しかし、二人はそんな初な反応は見せたりしない。
「兄さん、意外と早かったんだ。いつもみたいに、日付をまたがると思って書き置きまでしたんだけど」
「あぁ、なるべく早く帰ろうと思って結構苦労したんだ。それにしても、今日は今風呂か。いつもより遅いんだな」
「だって、兄さん夜更かしさせてくれないでしょ? あたしだって、たまには十二時くらいまで起きていたいんだけど」
「別にいいけど、俺が朝起こすのはごめんだぞ。十二時まで起きる時は、二十四○間テレビのときくらいにした方がいい」
「……分かった。でも、勉強とかする時はいいでしょ?」
「まぁ、それくらいなら良いか。でも、なるべく睡眠時間は多く摂るんだぞ」
二人は、慣れたことのように、風呂上がりの妹の姿を兄が目撃したとは思えないほど淡々と会話を重ねる。
恥じらいの一つ見られない、まさに兄妹だなと感じる真顔で。
柊夜に愚痴っていた中学時代のクラスメートがこの状況のことを知れば発狂してしまうことだろう。
ただ、楓の方には少しは羞恥心があるのか。
頬は風呂上がりで上気した程度の赤さだが、耳の方はそれ以上の色に染まっている。
しかし柊夜には、全く羞恥心が見られず、楓の目だけを見て話している。
それも当然。
なにせ二人は、今でも偶に一緒に風呂に入ることがあるのだから。
それを柊夜に愚痴って(中略)気絶してしまうことだろう。
今このときも、思春期男子なのか疑わしいほど楓の身体には視線を一切向けず、彼女の目だけを見て話している。
楓としては、兄のこの反応に自分の魅力が足りないのかと悩んだりすることもあるが。
柊夜の自分の容姿に対する自己肯定感の低さは明日香や悠斗に育てられてきたが、楓の場合は柊夜に育てられてきた、のかもしれない。
「それじゃあ、俺はご飯を食べているから、楓は早く寝るんだぞ?」
「……うん、分かった」
柊夜はそれだけ言って、温め終わった夕食をダイニングテーブルまで運んで、きちんと手を合わせてから食べ始める。
その間に楓は、ぱぱっと着替えて二階の自室へと向かっていった。
「……行ったか」
それを横目で眺めていた柊夜は、楓が扉を閉める音が響いたのを聞いて今日何度目か分からないため息をついた。
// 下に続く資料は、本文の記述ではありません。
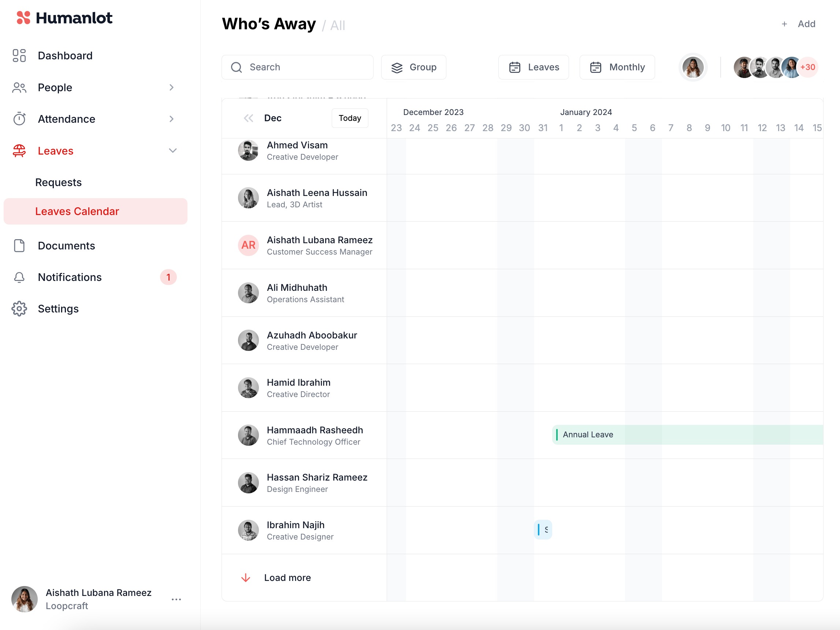The width and height of the screenshot is (840, 630).
Task: Open user options three-dots menu
Action: click(x=176, y=599)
その横顔はどこか心配そうな憂いを秘めており、美しさと儚さが同居していた。
柊夜とて、楓が兄に対する普通の女子中学生の態度ではないことくらいは少しくらいは分かっている。
あそこまでお兄ちゃん大好きオーラが出ている妹など、楓を除けば柊夜は創作物の中でしか見たことがない。
本当なら、もうすぐ兄離れをするべきだと柊夜は思っている。
いや、もう手遅れなのかもしれないが。
間違いなく、楓の中で柊夜はなくてはならない、なくては生きていけない存在となっている。
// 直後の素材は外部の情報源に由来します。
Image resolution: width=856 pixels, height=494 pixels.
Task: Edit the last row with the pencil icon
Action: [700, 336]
表向きは凛といているものの、柊夜に依存していると言っても過言でないくらい、裏では楓は柊夜にベッタリだ。
だが、楓は普通ではない環境で育ったのだ。
両親は物心ついたときからどちらともおらず、頼ることができるのは一つしか年が変わらない兄である柊夜の存在だけ。
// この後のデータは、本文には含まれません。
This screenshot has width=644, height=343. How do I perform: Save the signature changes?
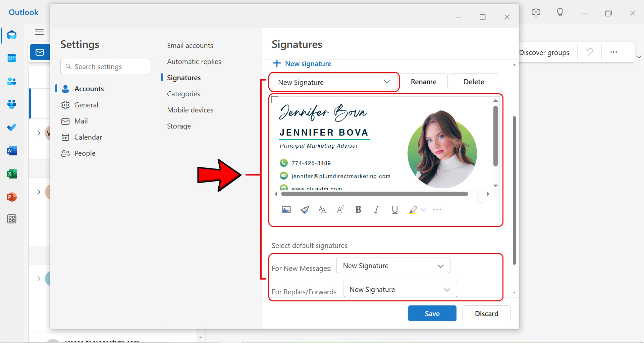pyautogui.click(x=432, y=313)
本来なら、両親からの愛を受け止めるはずだった心の隙間を、楓は兄に求めることで埋めていた。
それは今でも変わらない。
もしかしたら、柊夜が少ししか楓を愛さなければここまでのブラザーコンプレックスへと成長しなかったかもしれない。
しかし、それは無理な話だ。
柊夜は他人に興味がないが、身内にはとことん甘いタイプであり、それがたった一人の妹であるならその度は限りなく大きいものとなるだろう。
母親から、妹を守るように言われていたのも大きい。
つまり、だ。
楓がブラコンになった理由は、柊夜にある。
柊夜がこう育ててしまった以上、責任は取るしか無いのだ。
十二時を過ぎ、日付が変わってようやくベッドに入った柊夜。
そんな柊夜の耳に、廊下を歩く足音が聞こえた。
「……今日か」
その呟きの直後、申し訳無さそうにゆっくりと静かに部屋の扉が開けられ、黒の髪と対比するような真っ白な寝間着姿に身を包んだ楓がやってきた。
「兄さん。入って良い?」
「……いいが、来年にはもうお前も高校生だ」
「うん、分かってる。でも、たまには良いでしょ?」
「……そう、だな」
案の定、柊夜の予想通り一緒に寝ようとする楓を、仕方ないとベッドに入れる。
柊夜としては、年頃の男女が一緒のベッドで寝るというのはあまり褒められたことではないと思っているが、こんなふうに育ててしまった責任として、甘んじて受け入れることにした。
だが、そんな柊夜の悩みも。
腕の中ですやすやと寝息を立てながら、服の裾をつまむ妹の姿を見たことで、吹き飛んでいった。
だがどうしてか、こんな毎日の出来事で見えない陰を通って、不穏な気配が近づいているような気がした。